Sentença da Vara Estadual de Organizações Criminosas envolve crimes como corrupção, peculato, fraude em licitações e organização criminosa; réus poderão recorrer em liberdade
A Justiça de Santa Catarina condenou ex-vereadores, ex-servidores públicos e empresários investigados na Operação Seival, que apurou um suposto esquema de corrupção, fraude em licitações, peculato e organização criminosa envolvendo a Câmara de Vereadores de Laguna.
A sentença foi proferida nesta quinta-feira (11) pela Vara Estadual de Organizações Criminosas e alcança agentes públicos e empresários apontados nas investigações conduzidas pelo Ministério Público de Santa Catarina com apoio do Grupo de Atuação Especial de Combate às Organizações Criminosas (Gaeco).
A maior pena foi aplicada ao vereador e ex-presidente da Câmara, Cleosmar Fernandes (MDB), condenado a 17 anos, 6 meses e 23 dias de reclusão, além de 81 dias-multa, pelos crimes de organização criminosa, corrupção ativa, corrupção passiva e peculato. O regime inicial fixado foi o fechado.

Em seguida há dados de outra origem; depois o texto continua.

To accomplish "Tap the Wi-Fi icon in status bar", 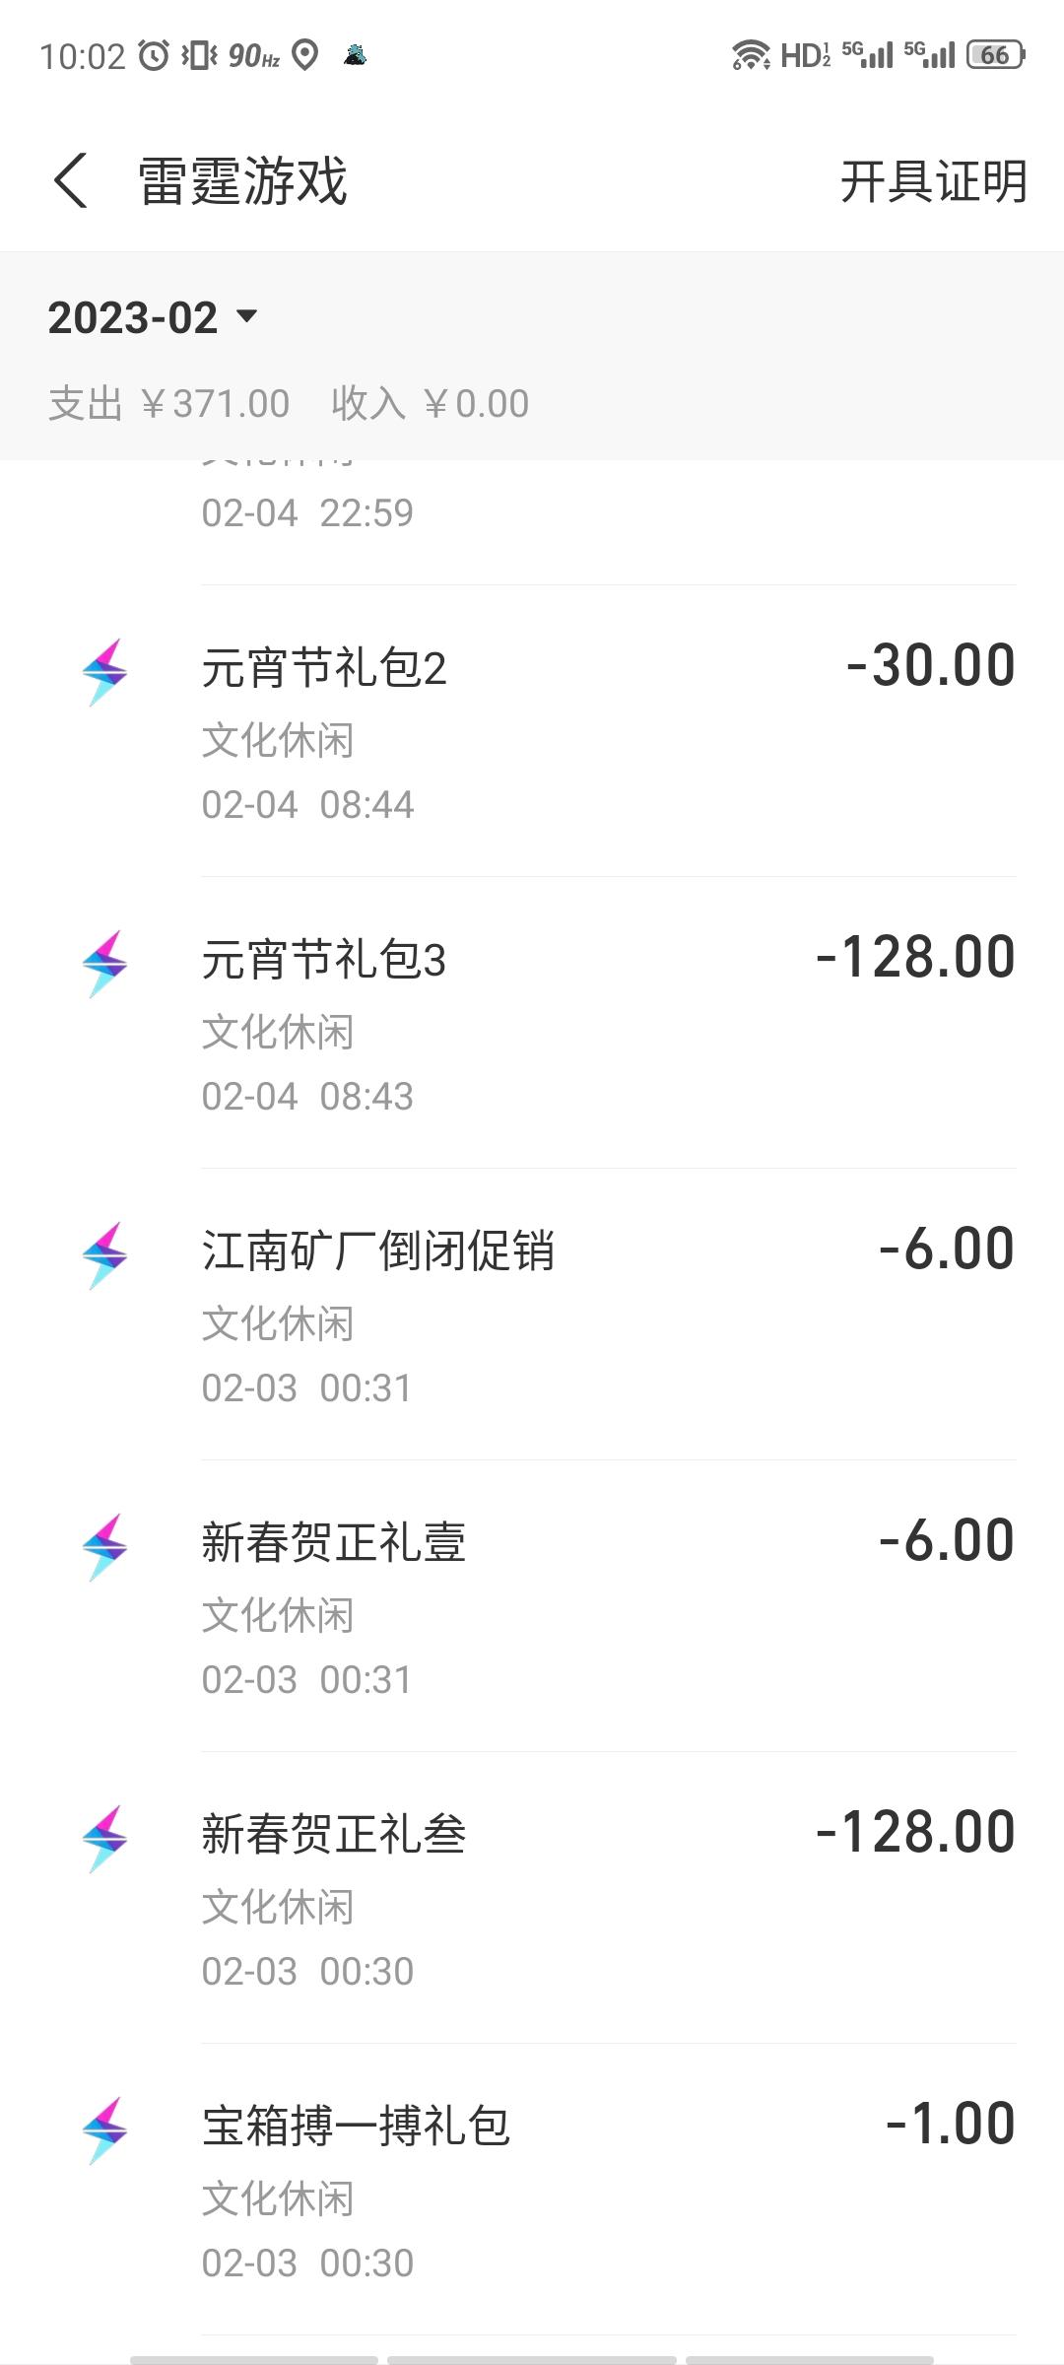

Também foi condenado o vereador Valdomiro Barbosa de Andrade, conhecido como Macho (MDB), que recebeu pena de 12 anos e 6 dias de prisão pelos crimes de organização criminosa e corrupção.
O empresário Paulo Uhlmann foi condenado a 6 anos, 9 meses e 18 dias de reclusão por corrupção ativa praticada de forma continuada.
Entre os demais condenados estão o ex-vereador Antônio Cesar da Silva Laureano (MDB), sentenciado a 3 anos, 6 meses e 20 dias de reclusão e 17 dias-multa.
Os ex-vereadores Adilson Paulino (PSD), Osmar Vieira (PSDB) e Patrick Mattos de Oliveira (PSB) receberam penas de 3 anos, 1 mês e 10 dias de reclusão, além de 16 dias-multa cada um.
Já os empresários Adílio Hercílio Marcelino (PL) e Antônio Venâncio foram condenados a 2 anos de reclusão e 10 dias-multa. Felipe de Faveri Fernandes recebeu pena de 2 anos de detenção e 10 dias-multa.
Em alguns casos, a Justiça determinou a substituição das penas privativas de liberdade por penas restritivas de direitos.
Operação investigou suposto esquema na Câmara de Laguna
A Operação Seival foi deflagrada após investigações do Ministério Público de Santa Catarina e do Gaeco, que apontaram a existência de um suposto esquema envolvendo agentes públicos, assessores parlamentares e empresários ligados ao Legislativo lagunense.
Segundo a acusação, o grupo teria atuado em diversas frentes, incluindo negociações de cargos públicos, pagamento de vantagens indevidas, irregularidades em processos licitatórios e desvios relacionados à estrutura administrativa da Câmara Municipal.
O processo reuniu documentos, interceptações telefônicas, depoimentos de testemunhas e acordos de colaboração premiada utilizados durante a investigação.
Apesar das condenações, todos os réus poderão recorrer da decisão e permanecerão em liberdade até a análise dos recursos pelas instâncias superiores da Justiça.
Defesas anunciam recursos
Após a divulgação da sentença, diversos condenados e seus advogados informaram que pretendem recorrer da decisão.
A defesa do empresário Adílio Hercílio Marcelino informou que ainda não havia sido oficialmente notificada da sentença.
O ex-vereador Adilson Paulino afirmou que não pretende se manifestar neste momento, mas confirmou que recorrerá.
Cleosmar Fernandes declarou que tomou conhecimento da decisão durante a tarde e buscará orientação jurídica para apresentar recurso.
O advogado Henrique Falchetti, defensor do empresário Felipe de Faveri Fernandes, informou que irá recorrer da condenação e destacou que outro cliente representado na ação foi absolvido.
Já os ex-vereadores Osmar Vieira e Patrick Mattos de Oliveira também informaram que pretendem contestar a sentença judicial dentro dos prazos legais.
O vereador Valdomiro Barbosa de Andrade, por meio de seu advogado, afirmou receber a decisão com respeito, mas discordar das conclusões apresentadas pela Justiça, razão pela qual recorrerá da condenação.